At the end of last month, the SEC issued statements on considerations that should be examined by private companies mulling SPAC transactions. Among those considerations: record keeping and book-keeping germane to the disposition of assets or particulars related to transactions.
The SEC wrote that “It is critical that the board of directors, audit committee (as applicable), management, and auditors of these operating companies fully understand and fulfill their respective professional responsibilities so that companies meet their obligations under the federal securities laws and investors are provided with high-quality financial reporting at the time of the merger and on an ongoing basis in subsequent periods.”
Mike Tamulis, a managing director with Alvarez & Marsal‘s Transaction Advisory Group and leader of the firm’s Capital Markets and Accounting Advisory Practice, told PYMNTS in a written exchange that among the key risks facing the various stakeholders in a SPAC transaction, “we are seeing very compressed timelines for SPAC transactions, even when the target is less sophisticated.”
Historically, he noted, companies going through a traditional IPO spend a significant amount of time “preparing to be a public company — improving internal controls and financial reporting.”
But with the shortened timeframes tied to SPAC combinations, “we are seeing companies focused solely on what needs to get done to complete the transaction — primarily audits or re-audits of historical financial statements and preparation of the proxy statement.”
Smaller firms, he said, may not control environments that are as well designed as their larger brethren. “Small private companies typically lack proper segregation of duties which is a critical component of internal controls,” he said.
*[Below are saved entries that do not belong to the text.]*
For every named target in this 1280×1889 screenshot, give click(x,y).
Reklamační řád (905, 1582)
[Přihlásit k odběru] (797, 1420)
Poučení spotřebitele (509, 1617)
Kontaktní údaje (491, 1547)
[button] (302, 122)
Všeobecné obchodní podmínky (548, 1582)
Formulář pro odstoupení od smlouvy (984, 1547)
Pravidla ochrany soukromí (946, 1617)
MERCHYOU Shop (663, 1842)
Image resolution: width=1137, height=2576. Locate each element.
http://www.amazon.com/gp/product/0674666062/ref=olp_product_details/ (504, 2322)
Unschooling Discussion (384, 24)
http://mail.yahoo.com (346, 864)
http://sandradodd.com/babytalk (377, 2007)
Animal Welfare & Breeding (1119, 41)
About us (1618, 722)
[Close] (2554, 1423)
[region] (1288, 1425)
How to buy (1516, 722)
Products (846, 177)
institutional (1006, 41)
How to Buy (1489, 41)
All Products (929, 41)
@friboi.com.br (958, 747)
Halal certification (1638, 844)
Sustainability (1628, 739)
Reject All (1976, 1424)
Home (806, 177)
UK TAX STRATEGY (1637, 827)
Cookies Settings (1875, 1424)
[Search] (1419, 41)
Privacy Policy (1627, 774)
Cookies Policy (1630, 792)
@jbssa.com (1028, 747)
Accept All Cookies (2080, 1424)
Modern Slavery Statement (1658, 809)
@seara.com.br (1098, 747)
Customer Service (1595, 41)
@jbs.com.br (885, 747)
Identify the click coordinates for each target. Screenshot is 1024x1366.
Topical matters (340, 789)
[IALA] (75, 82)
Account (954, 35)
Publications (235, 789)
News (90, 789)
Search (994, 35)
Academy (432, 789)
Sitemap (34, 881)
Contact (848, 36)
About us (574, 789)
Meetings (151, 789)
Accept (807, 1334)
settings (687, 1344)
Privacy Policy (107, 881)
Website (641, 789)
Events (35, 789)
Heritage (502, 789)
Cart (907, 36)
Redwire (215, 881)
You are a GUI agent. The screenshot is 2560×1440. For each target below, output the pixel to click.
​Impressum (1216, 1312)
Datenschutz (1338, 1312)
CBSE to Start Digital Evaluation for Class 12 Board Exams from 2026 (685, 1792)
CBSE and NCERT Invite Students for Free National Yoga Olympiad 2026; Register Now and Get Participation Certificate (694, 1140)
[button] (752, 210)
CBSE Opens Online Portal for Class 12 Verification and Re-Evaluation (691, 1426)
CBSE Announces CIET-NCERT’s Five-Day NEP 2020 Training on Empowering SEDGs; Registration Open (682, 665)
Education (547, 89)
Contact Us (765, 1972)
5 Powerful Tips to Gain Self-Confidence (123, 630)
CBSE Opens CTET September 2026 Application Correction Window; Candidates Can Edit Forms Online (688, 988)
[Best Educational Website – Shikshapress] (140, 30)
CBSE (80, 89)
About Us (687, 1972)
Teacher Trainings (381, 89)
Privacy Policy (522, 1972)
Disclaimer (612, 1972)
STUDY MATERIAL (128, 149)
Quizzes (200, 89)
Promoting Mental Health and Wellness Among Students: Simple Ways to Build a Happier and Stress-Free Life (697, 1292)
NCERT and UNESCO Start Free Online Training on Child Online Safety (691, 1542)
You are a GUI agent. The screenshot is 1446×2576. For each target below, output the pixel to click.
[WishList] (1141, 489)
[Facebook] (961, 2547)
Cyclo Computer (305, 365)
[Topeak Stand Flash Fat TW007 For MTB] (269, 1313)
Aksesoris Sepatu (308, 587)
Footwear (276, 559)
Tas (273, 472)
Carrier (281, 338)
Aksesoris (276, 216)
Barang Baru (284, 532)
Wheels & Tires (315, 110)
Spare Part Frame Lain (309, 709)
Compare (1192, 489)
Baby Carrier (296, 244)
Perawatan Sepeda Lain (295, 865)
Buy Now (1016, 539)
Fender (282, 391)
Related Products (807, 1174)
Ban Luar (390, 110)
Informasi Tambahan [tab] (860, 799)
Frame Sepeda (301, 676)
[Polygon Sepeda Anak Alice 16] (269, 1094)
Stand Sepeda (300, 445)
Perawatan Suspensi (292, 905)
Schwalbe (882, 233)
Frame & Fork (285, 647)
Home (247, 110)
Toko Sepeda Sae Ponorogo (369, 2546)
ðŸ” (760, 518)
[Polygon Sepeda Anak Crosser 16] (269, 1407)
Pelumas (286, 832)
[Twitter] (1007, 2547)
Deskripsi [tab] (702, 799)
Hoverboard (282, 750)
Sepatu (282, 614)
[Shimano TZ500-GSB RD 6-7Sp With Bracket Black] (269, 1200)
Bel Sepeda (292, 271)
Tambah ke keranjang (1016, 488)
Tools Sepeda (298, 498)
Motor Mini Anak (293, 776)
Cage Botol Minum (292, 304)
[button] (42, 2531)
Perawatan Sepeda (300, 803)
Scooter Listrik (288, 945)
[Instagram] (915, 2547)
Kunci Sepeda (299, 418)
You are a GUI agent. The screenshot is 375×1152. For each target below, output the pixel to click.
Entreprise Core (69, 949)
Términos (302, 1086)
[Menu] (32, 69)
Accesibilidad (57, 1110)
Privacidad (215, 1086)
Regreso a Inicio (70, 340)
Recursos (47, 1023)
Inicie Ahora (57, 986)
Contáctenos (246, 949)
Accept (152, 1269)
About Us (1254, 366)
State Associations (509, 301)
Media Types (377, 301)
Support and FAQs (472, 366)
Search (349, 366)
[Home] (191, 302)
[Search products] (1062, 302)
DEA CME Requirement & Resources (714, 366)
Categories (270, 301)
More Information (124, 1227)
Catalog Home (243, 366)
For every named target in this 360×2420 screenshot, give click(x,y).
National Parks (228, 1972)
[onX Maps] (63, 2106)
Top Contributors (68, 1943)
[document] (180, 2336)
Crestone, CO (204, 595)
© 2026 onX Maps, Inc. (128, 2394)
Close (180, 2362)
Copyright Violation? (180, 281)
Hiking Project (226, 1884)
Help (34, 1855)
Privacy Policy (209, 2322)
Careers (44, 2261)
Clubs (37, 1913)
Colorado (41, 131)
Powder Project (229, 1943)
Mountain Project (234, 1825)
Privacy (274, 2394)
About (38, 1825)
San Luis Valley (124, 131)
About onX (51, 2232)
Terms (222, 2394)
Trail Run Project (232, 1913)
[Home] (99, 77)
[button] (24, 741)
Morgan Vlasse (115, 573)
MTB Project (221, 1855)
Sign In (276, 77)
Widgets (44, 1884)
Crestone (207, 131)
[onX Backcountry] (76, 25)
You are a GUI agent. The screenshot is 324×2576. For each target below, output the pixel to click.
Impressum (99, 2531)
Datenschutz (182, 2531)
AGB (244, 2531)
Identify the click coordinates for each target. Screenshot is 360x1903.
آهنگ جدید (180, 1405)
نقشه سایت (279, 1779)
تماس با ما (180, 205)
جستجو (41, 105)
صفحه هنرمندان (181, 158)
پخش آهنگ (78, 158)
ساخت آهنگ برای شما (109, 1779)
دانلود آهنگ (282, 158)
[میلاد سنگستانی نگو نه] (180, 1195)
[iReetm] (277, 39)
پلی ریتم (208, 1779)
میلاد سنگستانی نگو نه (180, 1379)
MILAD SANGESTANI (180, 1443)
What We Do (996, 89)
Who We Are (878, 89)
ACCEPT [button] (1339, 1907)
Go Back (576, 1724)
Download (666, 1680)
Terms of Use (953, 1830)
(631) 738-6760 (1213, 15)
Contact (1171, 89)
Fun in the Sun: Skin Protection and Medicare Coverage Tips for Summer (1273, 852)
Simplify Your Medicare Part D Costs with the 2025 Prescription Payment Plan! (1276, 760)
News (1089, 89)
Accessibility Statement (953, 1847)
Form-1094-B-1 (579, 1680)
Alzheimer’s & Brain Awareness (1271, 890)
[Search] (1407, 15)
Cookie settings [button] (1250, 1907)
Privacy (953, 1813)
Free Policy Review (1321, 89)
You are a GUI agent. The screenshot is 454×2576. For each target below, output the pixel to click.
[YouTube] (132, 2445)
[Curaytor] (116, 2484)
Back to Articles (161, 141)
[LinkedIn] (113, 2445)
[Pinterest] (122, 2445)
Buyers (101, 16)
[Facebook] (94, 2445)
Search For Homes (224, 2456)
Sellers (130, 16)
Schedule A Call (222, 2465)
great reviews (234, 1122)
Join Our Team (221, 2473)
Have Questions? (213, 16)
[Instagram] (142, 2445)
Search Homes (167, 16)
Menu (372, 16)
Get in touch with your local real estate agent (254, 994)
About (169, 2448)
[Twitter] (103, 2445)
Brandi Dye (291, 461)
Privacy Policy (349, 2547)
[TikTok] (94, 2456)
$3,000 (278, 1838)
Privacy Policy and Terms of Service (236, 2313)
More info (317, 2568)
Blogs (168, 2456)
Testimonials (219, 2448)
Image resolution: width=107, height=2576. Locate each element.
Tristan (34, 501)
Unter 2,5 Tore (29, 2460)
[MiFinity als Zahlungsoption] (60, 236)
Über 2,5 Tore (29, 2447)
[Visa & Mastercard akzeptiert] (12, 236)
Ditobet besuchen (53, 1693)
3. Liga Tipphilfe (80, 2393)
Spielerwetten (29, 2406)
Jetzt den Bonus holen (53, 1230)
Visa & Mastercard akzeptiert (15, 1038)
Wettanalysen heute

The SEC statements, he said, serve as “a reminder that there is no grace period to comply with the books and records provisions and basic internal controls requirements.”
But, he said, the SEC statement is unlikely to discourage SPAC transactions and may not be a hint that, despite additional scrutiny, more regulation is on the horizon.
“Target company managements may be encouraged to slow a process down to allow appropriate time to prepare to be a public company, ensure basic internal controls are in place and feel comfortable signing financial statement certifications,” he told PYMNTS.